# [JOB 1]
In the rows below, copy out again the lines from the one with "point (653, 545)" up to and including the one with "family [284, 1045]".

I have 7 planted tanks (2 are 125 gallon, 2 are 50, a 29, one 10 and a 5.5) and a 65 gallon reef that I am totally over but still keep up.  And a pond of approximately 1,100 gallons that I breed fish in during the summer sometimes. Too many bears come in my yard to raise goldfish, but they seem to ignore small fish.  Interestingly, lots of tropical fish have grown HUGE in that pond over a single summer. I've had swordtails that were 6" not including the tail and similar sized mollies. The fish I leave indoors never come close to their size.


----------



## alto (8 May 2019)

Try some angelfish this year - you should get some amazing colours (blue green purple iridescence)


----------



## Oldguy (8 May 2019)

rebel said:


> The ultimate is when you build tanks into the house thus devaluing it on re-sale



Estate agents say that fish tanks do not sell houses. Have one tank which I built into house, planning to stay till wooden box time. Wife is of the same mind set.

One 20gal quarantine tank in the garage, need to move it to some where else. I run a dehumidifier in the garage/workshop to help keep cars and tools shiny.

One garden pond, no fish. Several planted patio tubs. Stuff outside is the wife's, stuff indoors is mine.

Pipe dream of 8 footer in the conservatory, but we run a TARDIS as our other hobby is playing in the 1930's & 40's. Cannot get back to the day before we set out, dials faulty. Hence always playing catch up on tank and garden maintenance. Still the pipe is nice.

One life, have fun, be kind to others.


----------



## tam (8 May 2019)

It's all fun until you have to redecorate. I'm currently helping my parents plan around moving/replacing two 220L tanks (one tropical/one marine) in the living room that have been in position 25+ years... the silicone is in scary condition so it's the logistics of move/redecorate/replace tank whilst housing the occupants for an extended period.

# [LISTING]
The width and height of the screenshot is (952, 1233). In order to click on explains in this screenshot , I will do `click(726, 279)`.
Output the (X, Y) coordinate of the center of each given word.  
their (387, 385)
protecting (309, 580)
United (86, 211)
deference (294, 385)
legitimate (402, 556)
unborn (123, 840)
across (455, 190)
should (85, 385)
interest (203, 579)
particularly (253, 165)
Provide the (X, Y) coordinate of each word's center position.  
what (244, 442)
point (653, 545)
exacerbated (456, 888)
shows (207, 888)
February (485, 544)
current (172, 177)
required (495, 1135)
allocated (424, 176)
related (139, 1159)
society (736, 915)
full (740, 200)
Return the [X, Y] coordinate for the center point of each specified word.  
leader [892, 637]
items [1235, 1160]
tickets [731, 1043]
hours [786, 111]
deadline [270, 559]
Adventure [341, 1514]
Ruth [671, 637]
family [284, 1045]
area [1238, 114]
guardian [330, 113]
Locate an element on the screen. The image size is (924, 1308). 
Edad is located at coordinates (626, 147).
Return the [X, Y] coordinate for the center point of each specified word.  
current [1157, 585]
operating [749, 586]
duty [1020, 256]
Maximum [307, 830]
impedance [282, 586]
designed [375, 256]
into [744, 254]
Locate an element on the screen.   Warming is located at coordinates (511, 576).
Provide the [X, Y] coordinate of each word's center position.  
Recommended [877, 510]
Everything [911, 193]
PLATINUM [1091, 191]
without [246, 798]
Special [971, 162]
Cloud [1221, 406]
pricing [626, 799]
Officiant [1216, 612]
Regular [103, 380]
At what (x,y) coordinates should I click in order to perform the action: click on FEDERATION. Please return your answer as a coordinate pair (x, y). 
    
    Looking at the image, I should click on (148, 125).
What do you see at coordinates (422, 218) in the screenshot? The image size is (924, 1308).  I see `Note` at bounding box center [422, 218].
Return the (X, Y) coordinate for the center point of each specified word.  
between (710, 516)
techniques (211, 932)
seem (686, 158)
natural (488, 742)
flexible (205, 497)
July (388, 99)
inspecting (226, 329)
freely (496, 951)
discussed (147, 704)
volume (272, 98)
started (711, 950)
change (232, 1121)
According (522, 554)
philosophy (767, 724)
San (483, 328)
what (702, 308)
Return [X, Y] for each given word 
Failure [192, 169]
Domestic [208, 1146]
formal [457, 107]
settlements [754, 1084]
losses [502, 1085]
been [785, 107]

# [JOB 2]
Transcribe the whole fish tank forum thread above word for word.

# [ANSWER 1]
point (653, 545)
exacerbated (456, 888)
shows (207, 888)
February (485, 544)
current (172, 177)
required (495, 1135)
allocated (424, 176)
related (139, 1159)
society (736, 915)
full (740, 200)
Return the [X, Y] coordinate for the center point of each specified word.  
leader [892, 637]
items [1235, 1160]
tickets [731, 1043]
hours [786, 111]
deadline [270, 559]
Adventure [341, 1514]
Ruth [671, 637]
family [284, 1045]

# [ANSWER 2]
I have 7 planted tanks (2 are 125 gallon, 2 are 50, a 29, one 10 and a 5.5) and a 65 gallon reef that I am totally over but still keep up.  And a pond of approximately 1,100 gallons that I breed fish in during the summer sometimes. Too many bears come in my yard to raise goldfish, but they seem to ignore small fish.  Interestingly, lots of tropical fish have grown HUGE in that pond over a single summer. I've had swordtails that were 6" not including the tail and similar sized mollies. The fish I leave indoors never come close to their size.


----------



## alto (8 May 2019)

Try some angelfish this year - you should get some amazing colours (blue green purple iridescence)


----------



## Oldguy (8 May 2019)

rebel said:


> The ultimate is when you build tanks into the house thus devaluing it on re-sale



Estate agents say that fish tanks do not sell houses. Have one tank which I built into house, planning to stay till wooden box time. Wife is of the same mind set.

One 20gal quarantine tank in the garage, need to move it to some where else. I run a dehumidifier in the garage/workshop to help keep cars and tools shiny.

One garden pond, no fish. Several planted patio tubs. Stuff outside is the wife's, stuff indoors is mine.

Pipe dream of 8 footer in the conservatory, but we run a TARDIS as our other hobby is playing in the 1930's & 40's. Cannot get back to the day before we set out, dials faulty. Hence always playing catch up on tank and garden maintenance. Still the pipe is nice.

One life, have fun, be kind to others.


----------



## tam (8 May 2019)

It's all fun until you have to redecorate. I'm currently helping my parents plan around moving/replacing two 220L tanks (one tropical/one marine) in the living room that have been in position 25+ years... the silicone is in scary condition so it's the logistics of move/redecorate/replace tank whilst housing the occupants for an extended period.